Shian Miller and Tamara C Johnson
Med J Aust 2017; 207 (11): 487-489. || doi: 10.5694/mja17.00811
Published online: 11 December 2017

Abstract

Objective: To evaluate the influence of medical specialty on the likelihood of doctors making the Naughty or Nice lists this Christmas.

Design, setting, and participants: A quantitative observational study. Doctors in a medical parent Facebook group were asked about their specialty and their tendency to follow recipes.

Main outcome measures: Self-reported tendency to follow the recipe (always, sometimes, never) as an indicator of rule-breaking behaviour, extrapolated as indicating Naughty (unlikely to follow a recipe) or Nice (always follow recipes) tendencies, and consequently the likelihood of being included in the Nice list this Christmas.

Results: The majority of doctors in only 19% of specialties made the Nice list. When aggregated, 92% of surgical specialties reported that they either never followed recipes or did so only occasionally. Similarly, 80% of physician specialties reported being Naughty. In contrast, 50% each of those in critical care specialties were Naughty or Nice. General practitioners comprised the largest single group of respondents, and only 8% identified as Nice.

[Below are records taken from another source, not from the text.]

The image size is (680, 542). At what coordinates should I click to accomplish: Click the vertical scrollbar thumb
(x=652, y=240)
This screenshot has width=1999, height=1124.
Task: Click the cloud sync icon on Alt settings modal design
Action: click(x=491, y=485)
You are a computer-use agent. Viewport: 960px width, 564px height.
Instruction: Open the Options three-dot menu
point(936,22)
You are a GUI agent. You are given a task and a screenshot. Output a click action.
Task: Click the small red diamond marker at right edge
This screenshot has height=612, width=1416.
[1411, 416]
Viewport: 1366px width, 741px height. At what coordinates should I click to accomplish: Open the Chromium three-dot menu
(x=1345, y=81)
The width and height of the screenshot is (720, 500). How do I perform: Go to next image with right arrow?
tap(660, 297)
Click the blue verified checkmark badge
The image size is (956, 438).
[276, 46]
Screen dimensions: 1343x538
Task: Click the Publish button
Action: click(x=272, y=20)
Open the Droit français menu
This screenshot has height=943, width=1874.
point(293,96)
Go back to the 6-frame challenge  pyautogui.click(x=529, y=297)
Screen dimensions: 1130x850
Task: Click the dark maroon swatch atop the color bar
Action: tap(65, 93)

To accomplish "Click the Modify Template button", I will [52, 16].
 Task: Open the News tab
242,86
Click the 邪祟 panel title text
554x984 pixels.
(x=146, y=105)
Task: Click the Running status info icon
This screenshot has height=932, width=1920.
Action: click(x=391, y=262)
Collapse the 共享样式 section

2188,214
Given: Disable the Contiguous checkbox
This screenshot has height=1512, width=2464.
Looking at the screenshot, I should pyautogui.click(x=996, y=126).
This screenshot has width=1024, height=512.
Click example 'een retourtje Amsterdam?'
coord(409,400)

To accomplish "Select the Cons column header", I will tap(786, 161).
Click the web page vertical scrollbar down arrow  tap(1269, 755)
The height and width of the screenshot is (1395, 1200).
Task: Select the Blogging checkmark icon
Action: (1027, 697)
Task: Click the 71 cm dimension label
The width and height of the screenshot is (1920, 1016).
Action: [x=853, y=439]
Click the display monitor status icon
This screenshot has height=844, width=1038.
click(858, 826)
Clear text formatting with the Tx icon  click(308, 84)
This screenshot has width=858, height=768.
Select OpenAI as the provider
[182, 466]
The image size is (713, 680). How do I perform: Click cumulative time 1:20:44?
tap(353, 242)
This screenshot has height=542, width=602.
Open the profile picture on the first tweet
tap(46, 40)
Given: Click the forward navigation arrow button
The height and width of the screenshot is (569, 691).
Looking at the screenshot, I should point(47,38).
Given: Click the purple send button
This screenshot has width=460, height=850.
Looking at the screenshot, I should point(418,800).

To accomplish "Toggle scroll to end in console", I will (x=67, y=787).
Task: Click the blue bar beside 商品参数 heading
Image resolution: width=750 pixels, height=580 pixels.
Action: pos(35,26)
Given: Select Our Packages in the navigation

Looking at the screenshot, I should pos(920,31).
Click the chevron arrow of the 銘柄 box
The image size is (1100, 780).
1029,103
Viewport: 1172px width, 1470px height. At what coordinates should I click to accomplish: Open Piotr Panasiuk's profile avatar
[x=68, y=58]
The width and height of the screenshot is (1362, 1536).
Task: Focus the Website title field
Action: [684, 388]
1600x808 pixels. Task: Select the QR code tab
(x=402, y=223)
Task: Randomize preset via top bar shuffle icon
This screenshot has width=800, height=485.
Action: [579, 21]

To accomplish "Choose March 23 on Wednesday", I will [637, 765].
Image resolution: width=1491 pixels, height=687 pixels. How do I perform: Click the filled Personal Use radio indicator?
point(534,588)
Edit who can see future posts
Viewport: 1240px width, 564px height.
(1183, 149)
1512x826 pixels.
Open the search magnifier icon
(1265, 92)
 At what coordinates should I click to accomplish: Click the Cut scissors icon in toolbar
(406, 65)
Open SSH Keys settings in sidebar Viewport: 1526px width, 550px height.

Conclusions: An overwhelming majority of medical parents were Naughty. As Santa makes his list and checks it twice, he will find out who is Naughty or Nice, and he may be surprised at the number of doctors who are on the wrong side of the inventory. When Santa Claus comes to town, he should be circumspect when indulging in any baked offerings by the Christmas tree, particularly those offered by surgeons and general practitioners.

 

The known Personality is thought to influence choice of medical specialty; it is also likely to influence whether a doctor tends to follow recipes or not. Santa expects food offerings beside the Christmas tree. 

The new Most doctors do not follow recipes, despite admitting that the results are often less than desired. 

The implications Santa will be disappointed by the quality of food offerings beside the Christmas trees of medical practitioners. 

 

 

 

Personality and character traits are thought to influence doctors in their choice of medical specialty. Many studies have attempted to employ personality tests as tools for career counselling of medical students.1 It is also thought that personality may be altered by the chosen medical specialty through subsequent experiences associated with the specialty.

We hypothesised that the inclination to follow recipes is related to personality, and that this is correlated with the choice of medical specialty. Good cooks rely on recipes,2 so we extrapolated that Nice doctors would follow recipes while Naughty doctors would not.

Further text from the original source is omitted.